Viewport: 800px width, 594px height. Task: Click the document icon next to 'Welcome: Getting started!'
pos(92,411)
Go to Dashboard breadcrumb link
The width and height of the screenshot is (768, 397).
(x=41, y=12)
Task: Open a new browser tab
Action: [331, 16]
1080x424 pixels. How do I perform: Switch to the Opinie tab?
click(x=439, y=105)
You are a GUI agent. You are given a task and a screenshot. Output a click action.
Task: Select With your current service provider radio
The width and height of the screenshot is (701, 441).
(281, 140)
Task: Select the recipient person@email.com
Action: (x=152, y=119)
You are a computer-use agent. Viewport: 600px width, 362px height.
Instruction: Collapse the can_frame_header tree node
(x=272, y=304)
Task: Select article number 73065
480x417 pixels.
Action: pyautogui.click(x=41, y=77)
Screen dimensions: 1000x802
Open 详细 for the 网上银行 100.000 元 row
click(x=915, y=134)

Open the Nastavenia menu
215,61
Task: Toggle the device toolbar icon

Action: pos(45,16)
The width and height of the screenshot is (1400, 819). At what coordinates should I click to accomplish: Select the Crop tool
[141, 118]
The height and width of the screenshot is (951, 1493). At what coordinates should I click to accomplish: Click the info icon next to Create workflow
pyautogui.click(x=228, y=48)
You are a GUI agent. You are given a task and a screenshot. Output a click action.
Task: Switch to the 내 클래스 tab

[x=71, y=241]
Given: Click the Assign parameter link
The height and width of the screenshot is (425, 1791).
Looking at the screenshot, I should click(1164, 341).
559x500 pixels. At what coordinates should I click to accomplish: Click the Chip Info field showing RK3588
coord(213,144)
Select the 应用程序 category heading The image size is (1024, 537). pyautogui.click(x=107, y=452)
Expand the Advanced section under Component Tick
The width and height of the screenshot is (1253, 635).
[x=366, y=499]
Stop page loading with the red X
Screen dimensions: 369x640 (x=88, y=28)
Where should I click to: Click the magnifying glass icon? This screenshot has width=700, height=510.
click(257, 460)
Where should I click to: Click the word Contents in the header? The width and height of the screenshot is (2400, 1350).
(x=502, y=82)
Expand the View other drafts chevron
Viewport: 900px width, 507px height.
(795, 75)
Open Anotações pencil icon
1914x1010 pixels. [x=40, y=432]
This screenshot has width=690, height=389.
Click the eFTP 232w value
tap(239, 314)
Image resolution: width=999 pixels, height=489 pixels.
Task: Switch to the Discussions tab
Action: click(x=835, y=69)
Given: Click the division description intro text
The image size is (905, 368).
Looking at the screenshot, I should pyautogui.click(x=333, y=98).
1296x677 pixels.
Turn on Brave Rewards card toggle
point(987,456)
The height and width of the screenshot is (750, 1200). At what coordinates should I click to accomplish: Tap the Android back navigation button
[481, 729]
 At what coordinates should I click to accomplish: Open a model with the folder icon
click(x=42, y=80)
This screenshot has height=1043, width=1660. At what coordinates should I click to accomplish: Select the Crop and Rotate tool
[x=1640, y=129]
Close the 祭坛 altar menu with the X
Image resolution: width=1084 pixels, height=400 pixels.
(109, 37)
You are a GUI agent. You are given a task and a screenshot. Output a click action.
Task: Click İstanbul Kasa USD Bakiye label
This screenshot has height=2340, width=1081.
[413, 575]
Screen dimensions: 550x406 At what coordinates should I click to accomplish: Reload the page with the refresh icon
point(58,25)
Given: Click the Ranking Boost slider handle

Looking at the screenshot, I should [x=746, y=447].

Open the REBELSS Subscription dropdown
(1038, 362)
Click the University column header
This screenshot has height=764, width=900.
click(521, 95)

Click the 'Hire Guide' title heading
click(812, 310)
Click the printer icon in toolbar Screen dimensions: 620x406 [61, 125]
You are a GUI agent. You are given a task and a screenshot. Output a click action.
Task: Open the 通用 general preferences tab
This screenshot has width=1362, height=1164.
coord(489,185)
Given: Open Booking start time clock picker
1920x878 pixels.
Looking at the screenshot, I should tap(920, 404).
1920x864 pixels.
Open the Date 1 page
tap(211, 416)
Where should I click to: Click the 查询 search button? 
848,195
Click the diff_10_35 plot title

#### Assignment:
Retype every record above exactly as written.

#### Solution for this exercise:
Viewport: 800px width, 594px height. Task: Click the document icon next to 'Welcome: Getting started!'
pos(92,411)
Go to Dashboard breadcrumb link
The width and height of the screenshot is (768, 397).
(x=41, y=12)
Task: Open a new browser tab
Action: [331, 16]
1080x424 pixels. How do I perform: Switch to the Opinie tab?
click(x=439, y=105)
You are a GUI agent. You are given a task and a screenshot. Output a click action.
Task: Select With your current service provider radio
The width and height of the screenshot is (701, 441).
(281, 140)
Task: Select the recipient person@email.com
Action: (x=152, y=119)
You are a computer-use agent. Viewport: 600px width, 362px height.
Instruction: Collapse the can_frame_header tree node
(x=272, y=304)
Task: Select article number 73065
480x417 pixels.
Action: pyautogui.click(x=41, y=77)
Screen dimensions: 1000x802
Open 详细 for the 网上银行 100.000 元 row
click(x=915, y=134)

Open the Nastavenia menu
215,61
Task: Toggle the device toolbar icon

Action: pos(45,16)
The width and height of the screenshot is (1400, 819). At what coordinates should I click to accomplish: Select the Crop tool
[141, 118]
The height and width of the screenshot is (951, 1493). At what coordinates should I click to accomplish: Click the info icon next to Create workflow
pyautogui.click(x=228, y=48)
You are a GUI agent. You are given a task and a screenshot. Output a click action.
Task: Switch to the 내 클래스 tab

[x=71, y=241]
Given: Click the Assign parameter link
The height and width of the screenshot is (425, 1791).
Looking at the screenshot, I should click(1164, 341).
559x500 pixels. At what coordinates should I click to accomplish: Click the Chip Info field showing RK3588
coord(213,144)
Select the 应用程序 category heading The image size is (1024, 537). pyautogui.click(x=107, y=452)
Expand the Advanced section under Component Tick
The width and height of the screenshot is (1253, 635).
[x=366, y=499]
Stop page loading with the red X
Screen dimensions: 369x640 (x=88, y=28)
Where should I click to: Click the magnifying glass icon? This screenshot has width=700, height=510.
click(257, 460)
Where should I click to: Click the word Contents in the header? The width and height of the screenshot is (2400, 1350).
(x=502, y=82)
Expand the View other drafts chevron
Viewport: 900px width, 507px height.
(795, 75)
Open Anotações pencil icon
1914x1010 pixels. [x=40, y=432]
This screenshot has width=690, height=389.
Click the eFTP 232w value
tap(239, 314)
Image resolution: width=999 pixels, height=489 pixels.
Task: Switch to the Discussions tab
Action: click(x=835, y=69)
Given: Click the division description intro text
The image size is (905, 368).
Looking at the screenshot, I should pyautogui.click(x=333, y=98).
1296x677 pixels.
Turn on Brave Rewards card toggle
point(987,456)
The height and width of the screenshot is (750, 1200). At what coordinates should I click to accomplish: Tap the Android back navigation button
[481, 729]
 At what coordinates should I click to accomplish: Open a model with the folder icon
click(x=42, y=80)
This screenshot has height=1043, width=1660. At what coordinates should I click to accomplish: Select the Crop and Rotate tool
[x=1640, y=129]
Close the 祭坛 altar menu with the X
Image resolution: width=1084 pixels, height=400 pixels.
(109, 37)
You are a GUI agent. You are given a task and a screenshot. Output a click action.
Task: Click İstanbul Kasa USD Bakiye label
This screenshot has height=2340, width=1081.
[413, 575]
Screen dimensions: 550x406 At what coordinates should I click to accomplish: Reload the page with the refresh icon
point(58,25)
Given: Click the Ranking Boost slider handle

Looking at the screenshot, I should [x=746, y=447].

Open the REBELSS Subscription dropdown
(1038, 362)
Click the University column header
This screenshot has height=764, width=900.
click(521, 95)

Click the 'Hire Guide' title heading
click(812, 310)
Click the printer icon in toolbar Screen dimensions: 620x406 [61, 125]
You are a GUI agent. You are given a task and a screenshot. Output a click action.
Task: Open the 通用 general preferences tab
This screenshot has width=1362, height=1164.
coord(489,185)
Given: Open Booking start time clock picker
1920x878 pixels.
Looking at the screenshot, I should tap(920, 404).
1920x864 pixels.
Open the Date 1 page
tap(211, 416)
Where should I click to: Click the 查询 search button? 
848,195
Click the diff_10_35 plot title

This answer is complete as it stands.